Now that is a beauty! If I had to guess, I would actually say Irian Jaya crossed with Eastern. That is just a guess though. 

Mark.


----------



## Tiliqua (Dec 6, 2008)

Or maybe just a hypomelanistic Irian Jaya. Sometimes with unusual IJs I can see Eastern traits in them. A lot of people think that the IJ is a form of scincoides anyway so maybe that's what I'm seeing...


----------



## BretJordan (Apr 9, 2013)

I believe I posted about the reptile awareness day on facebook if I remember. Tried to get it shared about. And she's lovely indeed. What a great way to introduce a non reptile keeper into the world of reptiles by a lovely BTS. Not only that but to say "Oh yeah, an 11 year old girl kept her before me." 

Hopefully will be moving back to the parents soon. The to let sign is currently up and our tenancy ends on the 2nd March that is unless someone takes it before hand. This meaning we will get our £515 bond back. And when I'm back "home" I will then have an extra £415 a month to play around with rather than it going to rent. And that's without all the other bills and things being paid.  

Bret.


----------



## Oxmonitor (Sep 9, 2013)

Few more pics of Chewy this morning, she buried under her log and popped her head out! I realised how bare the viv was looking so finally got around to going and getting a big fake plant to go in, i'll post some pics up after cleaning and re- arranging this weekend.


----------



## gazz (Dec 9, 2006)

Mal said:


> Heres a few pics of our BTS, Pickles. She arrived with us in December but this is the first chance of posting pics. I have no idea of locale or gender but he / she is a bundle of fun. Extremely friendly and very inquisitive. Trying to get a pic that shows her blue tongue is proving very difficult to achieve.
> image
> image
> image
> image


Though can't say 100% but with the faded look on the lower flank, and the clean fount legs. I'd say it's a pale looking Tanimbar bts-(Tiliqua scincoides chimaera), Tanny's can vary a lot skink to skink. From a silver/white to orange and all in between. Though tanny's are known for there fiery temperament they are more often CB these days so as a result becoming tamer.

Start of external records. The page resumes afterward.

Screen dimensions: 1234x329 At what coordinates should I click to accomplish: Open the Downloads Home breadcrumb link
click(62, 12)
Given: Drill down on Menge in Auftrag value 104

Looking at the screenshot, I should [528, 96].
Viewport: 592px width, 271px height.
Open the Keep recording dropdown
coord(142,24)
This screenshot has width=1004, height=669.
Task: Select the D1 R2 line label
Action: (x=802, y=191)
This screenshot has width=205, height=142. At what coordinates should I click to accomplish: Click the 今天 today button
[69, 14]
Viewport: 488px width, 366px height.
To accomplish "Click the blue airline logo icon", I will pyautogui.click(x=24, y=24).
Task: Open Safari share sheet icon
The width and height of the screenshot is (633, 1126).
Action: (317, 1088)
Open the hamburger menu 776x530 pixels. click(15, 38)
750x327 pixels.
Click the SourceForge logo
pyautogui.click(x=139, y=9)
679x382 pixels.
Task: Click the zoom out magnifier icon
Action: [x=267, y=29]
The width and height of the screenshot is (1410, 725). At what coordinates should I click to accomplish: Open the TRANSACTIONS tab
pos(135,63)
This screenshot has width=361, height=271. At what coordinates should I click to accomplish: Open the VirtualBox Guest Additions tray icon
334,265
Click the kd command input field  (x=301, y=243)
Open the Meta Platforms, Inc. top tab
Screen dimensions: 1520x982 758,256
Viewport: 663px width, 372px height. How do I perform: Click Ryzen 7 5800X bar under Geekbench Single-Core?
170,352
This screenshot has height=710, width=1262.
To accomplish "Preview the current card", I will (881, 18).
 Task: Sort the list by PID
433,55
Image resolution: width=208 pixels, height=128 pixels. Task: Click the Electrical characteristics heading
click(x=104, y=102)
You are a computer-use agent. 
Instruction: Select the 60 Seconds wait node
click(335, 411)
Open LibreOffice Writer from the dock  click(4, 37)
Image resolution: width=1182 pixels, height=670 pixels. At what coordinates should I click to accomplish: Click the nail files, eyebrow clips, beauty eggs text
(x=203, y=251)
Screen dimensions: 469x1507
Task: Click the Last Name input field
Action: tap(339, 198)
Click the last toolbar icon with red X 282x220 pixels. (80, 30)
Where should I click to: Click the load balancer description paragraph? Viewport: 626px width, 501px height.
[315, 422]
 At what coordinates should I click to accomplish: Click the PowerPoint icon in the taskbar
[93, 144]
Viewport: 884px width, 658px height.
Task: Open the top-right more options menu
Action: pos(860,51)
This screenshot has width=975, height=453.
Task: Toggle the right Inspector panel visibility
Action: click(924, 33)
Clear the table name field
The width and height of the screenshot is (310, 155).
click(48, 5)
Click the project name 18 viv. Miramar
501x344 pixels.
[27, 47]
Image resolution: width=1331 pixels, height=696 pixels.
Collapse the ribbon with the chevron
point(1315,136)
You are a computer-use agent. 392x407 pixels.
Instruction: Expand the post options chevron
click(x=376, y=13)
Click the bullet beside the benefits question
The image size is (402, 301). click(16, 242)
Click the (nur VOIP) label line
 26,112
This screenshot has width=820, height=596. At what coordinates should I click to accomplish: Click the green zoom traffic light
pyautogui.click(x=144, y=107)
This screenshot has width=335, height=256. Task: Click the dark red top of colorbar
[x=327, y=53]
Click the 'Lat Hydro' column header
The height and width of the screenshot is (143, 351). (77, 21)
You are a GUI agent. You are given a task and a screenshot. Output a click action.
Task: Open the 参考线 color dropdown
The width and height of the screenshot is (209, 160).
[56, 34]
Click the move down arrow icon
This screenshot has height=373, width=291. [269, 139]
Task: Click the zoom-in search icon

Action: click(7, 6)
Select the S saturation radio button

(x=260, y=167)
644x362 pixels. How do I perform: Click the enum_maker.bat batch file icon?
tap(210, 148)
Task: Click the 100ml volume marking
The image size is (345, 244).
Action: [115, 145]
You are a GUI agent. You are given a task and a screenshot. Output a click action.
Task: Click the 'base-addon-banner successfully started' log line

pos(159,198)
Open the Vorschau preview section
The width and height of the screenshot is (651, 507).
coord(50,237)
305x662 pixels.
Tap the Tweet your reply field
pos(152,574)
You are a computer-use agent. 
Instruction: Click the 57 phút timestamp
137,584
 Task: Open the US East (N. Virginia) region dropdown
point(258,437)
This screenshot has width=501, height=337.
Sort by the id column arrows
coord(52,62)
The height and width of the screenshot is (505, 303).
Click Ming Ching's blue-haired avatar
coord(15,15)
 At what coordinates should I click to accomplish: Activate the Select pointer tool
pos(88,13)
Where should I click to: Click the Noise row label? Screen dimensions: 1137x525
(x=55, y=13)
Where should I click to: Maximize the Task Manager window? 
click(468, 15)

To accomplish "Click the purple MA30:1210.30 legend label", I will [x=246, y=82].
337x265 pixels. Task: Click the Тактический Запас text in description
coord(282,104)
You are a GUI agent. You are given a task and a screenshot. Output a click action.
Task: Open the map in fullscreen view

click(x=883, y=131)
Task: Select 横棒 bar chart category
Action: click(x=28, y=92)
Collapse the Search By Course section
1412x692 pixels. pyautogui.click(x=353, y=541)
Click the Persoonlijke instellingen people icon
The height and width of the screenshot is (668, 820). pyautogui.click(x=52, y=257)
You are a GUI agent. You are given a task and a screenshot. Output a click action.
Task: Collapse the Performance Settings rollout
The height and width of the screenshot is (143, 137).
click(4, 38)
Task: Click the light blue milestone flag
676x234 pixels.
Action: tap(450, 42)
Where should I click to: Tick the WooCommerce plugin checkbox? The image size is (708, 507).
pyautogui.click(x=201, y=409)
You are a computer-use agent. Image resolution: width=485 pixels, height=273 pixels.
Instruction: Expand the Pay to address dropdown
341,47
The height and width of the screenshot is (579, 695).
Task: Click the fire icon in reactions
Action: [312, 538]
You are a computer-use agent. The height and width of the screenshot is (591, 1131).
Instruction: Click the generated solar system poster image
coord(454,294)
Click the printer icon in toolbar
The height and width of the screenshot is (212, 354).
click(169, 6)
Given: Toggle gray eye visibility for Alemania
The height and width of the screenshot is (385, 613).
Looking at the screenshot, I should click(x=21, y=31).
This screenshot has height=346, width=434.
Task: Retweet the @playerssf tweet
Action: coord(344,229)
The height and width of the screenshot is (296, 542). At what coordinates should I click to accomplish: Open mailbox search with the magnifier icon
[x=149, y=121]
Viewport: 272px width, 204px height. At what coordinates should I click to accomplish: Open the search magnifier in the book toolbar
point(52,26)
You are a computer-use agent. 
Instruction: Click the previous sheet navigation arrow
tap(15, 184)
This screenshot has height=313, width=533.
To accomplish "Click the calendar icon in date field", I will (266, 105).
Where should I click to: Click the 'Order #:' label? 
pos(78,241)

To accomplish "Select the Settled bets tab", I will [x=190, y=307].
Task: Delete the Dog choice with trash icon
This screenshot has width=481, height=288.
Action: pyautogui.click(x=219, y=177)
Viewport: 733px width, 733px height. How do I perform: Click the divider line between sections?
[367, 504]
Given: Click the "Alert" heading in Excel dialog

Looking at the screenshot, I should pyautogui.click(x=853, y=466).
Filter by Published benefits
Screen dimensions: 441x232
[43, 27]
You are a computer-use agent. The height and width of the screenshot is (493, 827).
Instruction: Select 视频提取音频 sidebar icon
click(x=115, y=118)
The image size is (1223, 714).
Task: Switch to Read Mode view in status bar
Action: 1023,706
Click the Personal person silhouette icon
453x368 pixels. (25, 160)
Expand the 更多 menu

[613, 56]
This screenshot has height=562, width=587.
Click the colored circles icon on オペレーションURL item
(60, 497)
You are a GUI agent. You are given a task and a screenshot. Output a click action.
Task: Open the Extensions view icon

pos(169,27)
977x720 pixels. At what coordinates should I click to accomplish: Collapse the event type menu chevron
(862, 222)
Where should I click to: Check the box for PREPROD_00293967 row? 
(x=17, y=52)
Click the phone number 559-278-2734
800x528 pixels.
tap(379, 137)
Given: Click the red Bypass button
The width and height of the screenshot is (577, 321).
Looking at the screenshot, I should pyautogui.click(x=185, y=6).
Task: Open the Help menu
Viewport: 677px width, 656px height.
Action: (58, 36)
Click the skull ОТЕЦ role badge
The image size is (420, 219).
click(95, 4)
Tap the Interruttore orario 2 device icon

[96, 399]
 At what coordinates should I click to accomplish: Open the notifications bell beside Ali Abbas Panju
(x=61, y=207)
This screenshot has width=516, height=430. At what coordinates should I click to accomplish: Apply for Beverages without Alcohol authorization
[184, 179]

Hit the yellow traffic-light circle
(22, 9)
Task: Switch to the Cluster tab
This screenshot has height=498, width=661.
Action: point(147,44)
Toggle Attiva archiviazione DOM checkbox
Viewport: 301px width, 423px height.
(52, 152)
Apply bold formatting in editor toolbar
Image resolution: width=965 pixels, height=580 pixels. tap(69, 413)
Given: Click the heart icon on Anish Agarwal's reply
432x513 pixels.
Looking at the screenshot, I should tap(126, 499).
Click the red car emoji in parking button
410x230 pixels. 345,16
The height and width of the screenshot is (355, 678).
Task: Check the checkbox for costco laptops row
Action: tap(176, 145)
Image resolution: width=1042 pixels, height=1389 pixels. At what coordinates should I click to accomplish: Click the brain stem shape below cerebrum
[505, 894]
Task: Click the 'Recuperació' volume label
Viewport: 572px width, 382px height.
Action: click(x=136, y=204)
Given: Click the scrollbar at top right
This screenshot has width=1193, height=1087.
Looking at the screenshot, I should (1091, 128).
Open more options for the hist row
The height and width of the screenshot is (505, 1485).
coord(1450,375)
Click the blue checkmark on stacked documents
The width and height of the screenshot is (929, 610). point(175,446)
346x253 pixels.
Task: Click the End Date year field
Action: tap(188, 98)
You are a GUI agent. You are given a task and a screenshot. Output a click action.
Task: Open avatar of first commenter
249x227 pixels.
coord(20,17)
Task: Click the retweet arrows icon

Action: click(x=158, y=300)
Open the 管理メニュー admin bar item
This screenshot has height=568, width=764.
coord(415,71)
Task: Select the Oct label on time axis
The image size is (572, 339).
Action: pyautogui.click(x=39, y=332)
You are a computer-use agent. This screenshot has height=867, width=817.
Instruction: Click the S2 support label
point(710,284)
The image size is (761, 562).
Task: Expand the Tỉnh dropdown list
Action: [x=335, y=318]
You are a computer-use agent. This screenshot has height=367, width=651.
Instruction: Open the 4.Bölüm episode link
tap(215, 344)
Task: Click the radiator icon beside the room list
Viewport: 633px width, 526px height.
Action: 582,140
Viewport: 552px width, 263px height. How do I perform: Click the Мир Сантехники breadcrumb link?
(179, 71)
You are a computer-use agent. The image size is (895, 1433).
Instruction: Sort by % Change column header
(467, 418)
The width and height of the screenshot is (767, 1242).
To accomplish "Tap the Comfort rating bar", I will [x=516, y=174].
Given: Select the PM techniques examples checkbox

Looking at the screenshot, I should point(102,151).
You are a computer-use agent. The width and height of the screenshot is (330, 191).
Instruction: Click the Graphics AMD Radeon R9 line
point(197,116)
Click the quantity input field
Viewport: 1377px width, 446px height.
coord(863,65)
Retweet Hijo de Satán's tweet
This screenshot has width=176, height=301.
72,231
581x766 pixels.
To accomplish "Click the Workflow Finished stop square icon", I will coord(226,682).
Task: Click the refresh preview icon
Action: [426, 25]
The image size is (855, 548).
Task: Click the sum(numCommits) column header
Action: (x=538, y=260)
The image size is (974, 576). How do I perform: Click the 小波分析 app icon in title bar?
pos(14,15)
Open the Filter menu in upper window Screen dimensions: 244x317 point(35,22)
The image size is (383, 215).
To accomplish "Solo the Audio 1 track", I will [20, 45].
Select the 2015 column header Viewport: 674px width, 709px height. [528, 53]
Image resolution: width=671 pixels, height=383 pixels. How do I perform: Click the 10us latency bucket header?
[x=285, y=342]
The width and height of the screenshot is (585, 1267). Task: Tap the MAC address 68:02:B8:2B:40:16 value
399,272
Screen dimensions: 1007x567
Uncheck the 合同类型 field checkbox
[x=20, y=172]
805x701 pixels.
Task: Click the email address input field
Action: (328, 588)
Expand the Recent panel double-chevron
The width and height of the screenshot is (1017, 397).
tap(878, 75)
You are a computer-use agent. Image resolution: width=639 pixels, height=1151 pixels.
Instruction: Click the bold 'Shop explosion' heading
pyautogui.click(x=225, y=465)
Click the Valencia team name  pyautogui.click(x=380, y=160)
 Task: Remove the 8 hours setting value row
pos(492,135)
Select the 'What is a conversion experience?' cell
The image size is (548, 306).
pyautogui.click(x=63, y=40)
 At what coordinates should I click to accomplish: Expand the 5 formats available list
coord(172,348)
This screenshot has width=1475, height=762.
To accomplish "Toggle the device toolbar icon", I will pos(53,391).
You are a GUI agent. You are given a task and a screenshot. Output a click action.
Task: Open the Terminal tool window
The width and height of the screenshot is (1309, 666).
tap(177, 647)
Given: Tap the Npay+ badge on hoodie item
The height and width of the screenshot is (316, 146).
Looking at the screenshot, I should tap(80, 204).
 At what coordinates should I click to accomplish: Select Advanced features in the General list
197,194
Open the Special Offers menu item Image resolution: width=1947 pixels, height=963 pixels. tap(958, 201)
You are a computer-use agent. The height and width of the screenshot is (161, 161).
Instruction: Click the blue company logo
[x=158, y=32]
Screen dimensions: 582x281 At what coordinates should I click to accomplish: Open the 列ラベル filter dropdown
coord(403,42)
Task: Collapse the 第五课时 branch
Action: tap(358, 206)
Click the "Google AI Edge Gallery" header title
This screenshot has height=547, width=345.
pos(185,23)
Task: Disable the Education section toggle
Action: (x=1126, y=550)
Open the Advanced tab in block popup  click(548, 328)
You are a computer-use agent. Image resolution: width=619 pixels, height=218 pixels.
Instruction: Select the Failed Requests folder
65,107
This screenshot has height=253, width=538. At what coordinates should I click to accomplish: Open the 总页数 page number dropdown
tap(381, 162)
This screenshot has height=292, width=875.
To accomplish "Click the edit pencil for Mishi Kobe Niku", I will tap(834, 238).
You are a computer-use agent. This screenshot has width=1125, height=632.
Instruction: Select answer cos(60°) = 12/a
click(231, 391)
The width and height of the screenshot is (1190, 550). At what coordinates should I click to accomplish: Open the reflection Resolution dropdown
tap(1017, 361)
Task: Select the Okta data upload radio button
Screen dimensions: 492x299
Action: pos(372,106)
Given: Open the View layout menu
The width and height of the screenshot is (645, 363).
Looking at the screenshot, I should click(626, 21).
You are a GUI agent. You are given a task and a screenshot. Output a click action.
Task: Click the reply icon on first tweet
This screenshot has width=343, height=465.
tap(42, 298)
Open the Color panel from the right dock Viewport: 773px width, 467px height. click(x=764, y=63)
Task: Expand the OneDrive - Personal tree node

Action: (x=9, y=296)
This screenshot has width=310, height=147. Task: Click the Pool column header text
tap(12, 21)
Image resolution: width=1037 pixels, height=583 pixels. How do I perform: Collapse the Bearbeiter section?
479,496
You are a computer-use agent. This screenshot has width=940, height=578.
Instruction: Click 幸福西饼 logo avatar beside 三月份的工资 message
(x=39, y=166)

The Tanimbar Island Blue Tongue Skink - BlueTongueSkinks.NET


----------



## BretJordan (Apr 9, 2013)

Oxmonitor said:


> Few more pics of Chewy this morning, she buried under her log and popped her head out! I realised how bare the viv was looking so finally got around to going and getting a big fake plant to go in, i'll post some pics up after cleaning and re- arranging this weekend.
> 
> image
> 
> image


How did the cleaning go? 

How is everyone's blueys?! Not long till i'm back home! 

Bret.


----------



## Oxmonitor (Sep 9, 2013)

BretJordan said:


> How did the cleaning go?
> 
> How is everyone's blueys?! Not long till i'm back home!
> 
> Bret.


Went well and I now have a nice big trailing plant in there. Chewy however is now miserable as sin and huffing like a good un, she has gone her usual silvery pink colour and is starting to shed again. I thought she was due as she has been off her food for 3/4 days and yesterday was practically running around the viv looking really really annoyed. Put some fresh moss in and so she should be happier now, leaving her to it today!


----------



## Dan Bristow (Jan 12, 2008)

Link here that you may found useful
Apple Snails (Shelled & Cooked)-Thai Food Shop

Very cheap source of snails. I just got delivered two packs and there's plenty. The blue tongue has enjoyed a few already!


----------



## WesternBlueTongue (Feb 12, 2012)

Dan Bristow said:


> Link here that you may found useful
> Apple Snails (Shelled & Cooked)-Thai Food Shop
> 
> Very cheap source of snails. I just got delivered two packs and there's plenty. The blue tongue has enjoyed a few already!


Thanks for this. I got some vietnamese apple snails from a shop in manchester when I was there for the day and havnt been able to find them since. Thanks alot 

Also, nice to see that this thread is going strong still.


----------



## BretJordan (Apr 9, 2013)

Oxmonitor said:


> Went well and I now have a nice big trailing plant in there. Chewy however is now miserable as sin and huffing like a good un, she has gone her usual silvery pink colour and is starting to shed again. I thought she was due as she has been off her food for 3/4 days and yesterday was practically running around the viv looking really really annoyed. Put some fresh moss in and so she should be happier now, leaving her to it today!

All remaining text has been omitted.